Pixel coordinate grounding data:
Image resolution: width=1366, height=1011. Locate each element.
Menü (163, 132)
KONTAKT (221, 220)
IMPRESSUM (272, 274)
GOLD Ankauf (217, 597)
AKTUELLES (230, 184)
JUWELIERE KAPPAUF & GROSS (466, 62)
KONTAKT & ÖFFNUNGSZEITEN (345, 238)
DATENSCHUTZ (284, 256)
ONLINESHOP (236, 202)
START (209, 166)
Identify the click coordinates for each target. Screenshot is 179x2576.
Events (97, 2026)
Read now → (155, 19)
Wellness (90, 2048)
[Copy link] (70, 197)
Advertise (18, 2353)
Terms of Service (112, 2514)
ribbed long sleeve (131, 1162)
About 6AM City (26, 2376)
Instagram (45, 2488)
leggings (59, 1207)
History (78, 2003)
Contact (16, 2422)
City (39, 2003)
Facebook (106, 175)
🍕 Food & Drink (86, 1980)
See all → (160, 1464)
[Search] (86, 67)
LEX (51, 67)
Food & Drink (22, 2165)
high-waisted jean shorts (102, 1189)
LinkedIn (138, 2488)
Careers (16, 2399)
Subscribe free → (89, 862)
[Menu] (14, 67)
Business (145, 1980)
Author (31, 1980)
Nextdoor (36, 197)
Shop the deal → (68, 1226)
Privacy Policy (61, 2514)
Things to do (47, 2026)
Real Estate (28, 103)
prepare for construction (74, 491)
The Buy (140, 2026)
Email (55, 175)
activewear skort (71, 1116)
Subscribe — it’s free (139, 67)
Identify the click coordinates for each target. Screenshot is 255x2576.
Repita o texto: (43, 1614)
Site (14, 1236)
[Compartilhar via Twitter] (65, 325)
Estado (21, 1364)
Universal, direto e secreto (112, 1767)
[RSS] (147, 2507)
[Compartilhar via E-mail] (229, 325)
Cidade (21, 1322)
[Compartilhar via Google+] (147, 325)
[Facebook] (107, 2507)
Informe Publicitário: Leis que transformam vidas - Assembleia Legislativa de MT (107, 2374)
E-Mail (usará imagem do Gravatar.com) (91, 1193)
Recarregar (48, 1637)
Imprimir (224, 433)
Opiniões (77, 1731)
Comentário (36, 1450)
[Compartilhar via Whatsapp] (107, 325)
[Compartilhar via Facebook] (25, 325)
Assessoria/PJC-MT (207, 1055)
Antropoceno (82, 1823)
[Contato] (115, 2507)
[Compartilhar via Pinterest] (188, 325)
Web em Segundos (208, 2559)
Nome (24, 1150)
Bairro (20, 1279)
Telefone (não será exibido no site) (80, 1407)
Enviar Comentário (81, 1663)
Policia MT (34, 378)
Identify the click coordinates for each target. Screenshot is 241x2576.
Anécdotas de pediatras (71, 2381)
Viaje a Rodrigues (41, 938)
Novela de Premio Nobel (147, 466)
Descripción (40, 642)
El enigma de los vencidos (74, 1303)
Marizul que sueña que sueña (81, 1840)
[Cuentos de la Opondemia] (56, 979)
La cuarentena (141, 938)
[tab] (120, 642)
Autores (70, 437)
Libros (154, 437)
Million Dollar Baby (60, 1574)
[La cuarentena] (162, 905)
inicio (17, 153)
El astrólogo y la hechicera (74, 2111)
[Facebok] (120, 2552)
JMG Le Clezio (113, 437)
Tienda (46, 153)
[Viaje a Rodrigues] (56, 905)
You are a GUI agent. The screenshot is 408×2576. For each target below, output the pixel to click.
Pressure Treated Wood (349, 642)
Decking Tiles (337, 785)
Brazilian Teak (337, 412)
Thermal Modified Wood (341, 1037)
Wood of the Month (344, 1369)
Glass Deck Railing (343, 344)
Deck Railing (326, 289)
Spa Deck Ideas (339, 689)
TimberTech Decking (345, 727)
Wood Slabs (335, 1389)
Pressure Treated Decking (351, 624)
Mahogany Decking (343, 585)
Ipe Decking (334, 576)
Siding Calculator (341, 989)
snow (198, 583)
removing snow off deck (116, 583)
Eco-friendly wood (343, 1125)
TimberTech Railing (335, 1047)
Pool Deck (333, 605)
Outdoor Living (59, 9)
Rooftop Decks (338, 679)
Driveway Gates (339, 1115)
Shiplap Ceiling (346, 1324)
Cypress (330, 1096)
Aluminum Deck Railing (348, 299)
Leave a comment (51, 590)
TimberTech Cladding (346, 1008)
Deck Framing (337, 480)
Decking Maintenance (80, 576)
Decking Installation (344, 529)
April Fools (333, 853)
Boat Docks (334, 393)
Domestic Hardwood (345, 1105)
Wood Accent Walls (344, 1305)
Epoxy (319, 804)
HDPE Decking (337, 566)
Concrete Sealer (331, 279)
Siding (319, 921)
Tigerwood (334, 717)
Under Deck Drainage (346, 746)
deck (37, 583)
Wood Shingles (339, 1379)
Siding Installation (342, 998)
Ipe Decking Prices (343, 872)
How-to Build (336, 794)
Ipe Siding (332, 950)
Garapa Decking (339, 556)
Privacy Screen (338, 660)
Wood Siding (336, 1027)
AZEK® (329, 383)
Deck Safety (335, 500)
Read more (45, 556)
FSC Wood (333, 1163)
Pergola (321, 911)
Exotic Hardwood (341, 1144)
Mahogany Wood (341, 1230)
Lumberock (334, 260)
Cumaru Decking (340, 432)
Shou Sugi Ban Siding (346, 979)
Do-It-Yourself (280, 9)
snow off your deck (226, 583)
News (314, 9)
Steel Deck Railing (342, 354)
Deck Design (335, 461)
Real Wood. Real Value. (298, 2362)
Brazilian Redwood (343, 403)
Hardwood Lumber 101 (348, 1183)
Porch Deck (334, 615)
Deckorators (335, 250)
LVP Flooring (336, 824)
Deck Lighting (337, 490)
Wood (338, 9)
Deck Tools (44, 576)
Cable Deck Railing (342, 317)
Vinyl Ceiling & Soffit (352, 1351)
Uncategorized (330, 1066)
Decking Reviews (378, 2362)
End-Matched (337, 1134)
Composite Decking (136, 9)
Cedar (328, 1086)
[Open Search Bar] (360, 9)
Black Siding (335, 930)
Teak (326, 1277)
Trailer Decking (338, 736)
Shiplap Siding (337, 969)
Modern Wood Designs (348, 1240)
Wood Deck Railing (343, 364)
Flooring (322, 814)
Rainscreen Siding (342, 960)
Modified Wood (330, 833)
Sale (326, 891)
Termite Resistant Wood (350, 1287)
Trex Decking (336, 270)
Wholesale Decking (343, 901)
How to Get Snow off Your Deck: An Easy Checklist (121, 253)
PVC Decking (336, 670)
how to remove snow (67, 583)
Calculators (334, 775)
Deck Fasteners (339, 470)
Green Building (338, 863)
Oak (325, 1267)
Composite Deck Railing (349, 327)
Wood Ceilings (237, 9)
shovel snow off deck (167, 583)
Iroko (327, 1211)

▸ **WHAT YOU HAVE TO DO**
Each line of the records that holds the word "Rodrigues" should be copied out.

▸ **EXERCISE RESULT**
Viaje a Rodrigues (41, 938)
[Viaje a Rodrigues] (56, 905)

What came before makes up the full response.